Apabila konfigurasi wilayah berubah, maka berbagai dokumen yang sebelumnya telah disusun berpotensi memerlukan penyesuaian kembali, antara lain: kajian akademik, kajian kapasitas fiscal, analisis potensi ekonomi, analisis pelayanan publik, analisis rentang kendali pemerintahan, dukungan administratif dari daerah yang menjadi cakupan serta berbagai rekomendasi yang relevan dengan konfigurasi wilayah yang diusulkan.

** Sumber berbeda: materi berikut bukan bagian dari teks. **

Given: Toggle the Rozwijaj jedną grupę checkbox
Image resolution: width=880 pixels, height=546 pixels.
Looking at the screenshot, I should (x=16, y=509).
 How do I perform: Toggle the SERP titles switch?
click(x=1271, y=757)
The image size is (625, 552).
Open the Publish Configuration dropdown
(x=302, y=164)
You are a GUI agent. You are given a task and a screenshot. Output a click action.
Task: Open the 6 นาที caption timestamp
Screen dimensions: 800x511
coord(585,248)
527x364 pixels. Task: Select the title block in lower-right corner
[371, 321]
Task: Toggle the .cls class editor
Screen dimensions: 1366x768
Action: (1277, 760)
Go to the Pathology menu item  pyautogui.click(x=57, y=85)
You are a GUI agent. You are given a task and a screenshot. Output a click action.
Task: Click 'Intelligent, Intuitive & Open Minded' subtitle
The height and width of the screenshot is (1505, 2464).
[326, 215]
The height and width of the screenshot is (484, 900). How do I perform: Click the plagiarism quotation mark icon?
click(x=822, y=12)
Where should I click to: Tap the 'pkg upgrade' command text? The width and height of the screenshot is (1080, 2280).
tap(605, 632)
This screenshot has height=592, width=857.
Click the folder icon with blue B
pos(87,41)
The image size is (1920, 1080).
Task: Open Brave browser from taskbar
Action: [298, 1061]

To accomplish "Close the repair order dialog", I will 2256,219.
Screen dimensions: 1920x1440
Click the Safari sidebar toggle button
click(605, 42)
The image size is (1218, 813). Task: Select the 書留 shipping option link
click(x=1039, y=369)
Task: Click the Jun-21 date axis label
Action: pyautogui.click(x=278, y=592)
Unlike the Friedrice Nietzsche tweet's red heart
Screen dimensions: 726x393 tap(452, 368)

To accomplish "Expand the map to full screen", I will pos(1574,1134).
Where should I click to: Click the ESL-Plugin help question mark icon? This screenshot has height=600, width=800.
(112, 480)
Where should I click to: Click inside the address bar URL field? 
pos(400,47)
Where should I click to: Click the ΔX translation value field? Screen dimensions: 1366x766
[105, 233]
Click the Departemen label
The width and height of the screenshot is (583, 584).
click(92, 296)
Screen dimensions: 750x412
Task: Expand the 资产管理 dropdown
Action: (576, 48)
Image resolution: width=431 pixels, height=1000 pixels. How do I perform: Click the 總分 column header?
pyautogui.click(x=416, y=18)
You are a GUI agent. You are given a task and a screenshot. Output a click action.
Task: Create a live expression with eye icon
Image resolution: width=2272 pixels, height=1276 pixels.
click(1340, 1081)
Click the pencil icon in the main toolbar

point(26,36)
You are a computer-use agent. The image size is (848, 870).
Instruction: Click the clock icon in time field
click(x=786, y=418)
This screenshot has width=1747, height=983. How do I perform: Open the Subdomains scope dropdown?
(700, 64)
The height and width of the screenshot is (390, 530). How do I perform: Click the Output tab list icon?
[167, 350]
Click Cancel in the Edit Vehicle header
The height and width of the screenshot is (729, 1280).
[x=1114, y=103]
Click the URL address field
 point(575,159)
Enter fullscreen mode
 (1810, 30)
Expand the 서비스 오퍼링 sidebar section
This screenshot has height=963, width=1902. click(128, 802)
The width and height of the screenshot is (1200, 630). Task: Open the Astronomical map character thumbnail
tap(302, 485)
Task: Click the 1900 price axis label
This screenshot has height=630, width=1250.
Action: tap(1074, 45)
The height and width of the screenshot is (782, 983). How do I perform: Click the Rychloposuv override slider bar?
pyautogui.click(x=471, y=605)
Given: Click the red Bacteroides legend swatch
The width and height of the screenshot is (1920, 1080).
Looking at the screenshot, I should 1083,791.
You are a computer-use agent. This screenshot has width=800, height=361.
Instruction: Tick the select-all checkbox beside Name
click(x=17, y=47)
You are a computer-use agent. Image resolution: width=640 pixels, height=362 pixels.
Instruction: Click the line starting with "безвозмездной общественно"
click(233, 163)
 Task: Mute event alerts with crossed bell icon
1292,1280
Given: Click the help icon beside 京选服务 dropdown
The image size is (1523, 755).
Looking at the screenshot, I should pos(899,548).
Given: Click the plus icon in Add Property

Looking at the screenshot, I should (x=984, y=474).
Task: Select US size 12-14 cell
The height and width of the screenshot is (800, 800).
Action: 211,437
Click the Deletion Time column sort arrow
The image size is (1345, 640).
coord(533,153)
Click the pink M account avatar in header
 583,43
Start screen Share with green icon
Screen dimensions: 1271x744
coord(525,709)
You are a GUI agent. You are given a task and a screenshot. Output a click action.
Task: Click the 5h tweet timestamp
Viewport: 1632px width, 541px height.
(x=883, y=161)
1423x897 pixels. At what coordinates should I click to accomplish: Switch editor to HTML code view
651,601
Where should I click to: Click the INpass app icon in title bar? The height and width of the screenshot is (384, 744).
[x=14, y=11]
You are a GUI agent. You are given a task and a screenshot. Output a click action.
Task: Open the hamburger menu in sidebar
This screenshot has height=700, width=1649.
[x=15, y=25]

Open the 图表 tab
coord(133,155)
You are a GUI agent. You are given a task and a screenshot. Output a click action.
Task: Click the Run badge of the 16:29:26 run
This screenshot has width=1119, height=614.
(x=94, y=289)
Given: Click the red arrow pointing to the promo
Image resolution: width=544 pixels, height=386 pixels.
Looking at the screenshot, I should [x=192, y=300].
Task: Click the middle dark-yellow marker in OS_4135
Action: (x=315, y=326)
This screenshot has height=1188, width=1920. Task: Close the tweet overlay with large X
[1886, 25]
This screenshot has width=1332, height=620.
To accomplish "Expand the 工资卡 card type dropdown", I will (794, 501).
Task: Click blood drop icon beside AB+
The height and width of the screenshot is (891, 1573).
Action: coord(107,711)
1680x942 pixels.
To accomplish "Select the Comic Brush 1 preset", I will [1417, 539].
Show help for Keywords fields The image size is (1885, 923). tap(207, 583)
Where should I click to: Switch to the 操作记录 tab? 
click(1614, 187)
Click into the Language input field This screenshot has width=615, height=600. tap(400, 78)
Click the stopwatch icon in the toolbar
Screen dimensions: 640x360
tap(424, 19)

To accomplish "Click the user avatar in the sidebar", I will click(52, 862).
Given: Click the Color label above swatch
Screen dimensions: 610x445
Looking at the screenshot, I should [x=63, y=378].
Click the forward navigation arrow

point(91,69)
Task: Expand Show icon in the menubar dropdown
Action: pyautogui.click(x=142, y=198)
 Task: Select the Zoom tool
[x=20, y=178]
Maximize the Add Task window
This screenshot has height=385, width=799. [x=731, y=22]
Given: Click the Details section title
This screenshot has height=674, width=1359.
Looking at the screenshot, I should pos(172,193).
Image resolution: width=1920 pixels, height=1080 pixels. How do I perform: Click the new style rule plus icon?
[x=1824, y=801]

Secara logis, apabila tiga kabupaten tidak lagi menjadi bagian dari calon Provinsi Sulawesi Timur, maka komposisi wilayah berubah secara signifikan. Perubahan ini tentu harus dinilai berdasarkan ketentuan peraturan perundang-undangan yang berlaku mengenai syarat pembentukan daerah, termasuk kecukupan cakupan wilayah sesuai kebijakan yang diatur dalam “desain besar penataan daerah (desertada) provinsi dan nasional.
Karena itu, apabila konfigurasi baru tidak lagi memenuhi ketentuan minimal yang dipersyaratkan, maka konsekuensi hukumnya bukan sekadar melakukan revisi kecil, melainkan kemungkinan harus dilakukan penataan wilayah terlebih dahulu sesuai ketentuan yang berlaku sebelum usulan dapat diproses lebih lanjut.
Dalam perspektif kebijakan publik, langkah yang paling bijaksana adalah menjaga konsistensi terhadap proses yang telah diperjuangkan selama bertahun-tahun, kecuali memang terdapat alasan akademik, hukum, dan strategis yang benar-benar kuat untuk melakukan perubahan.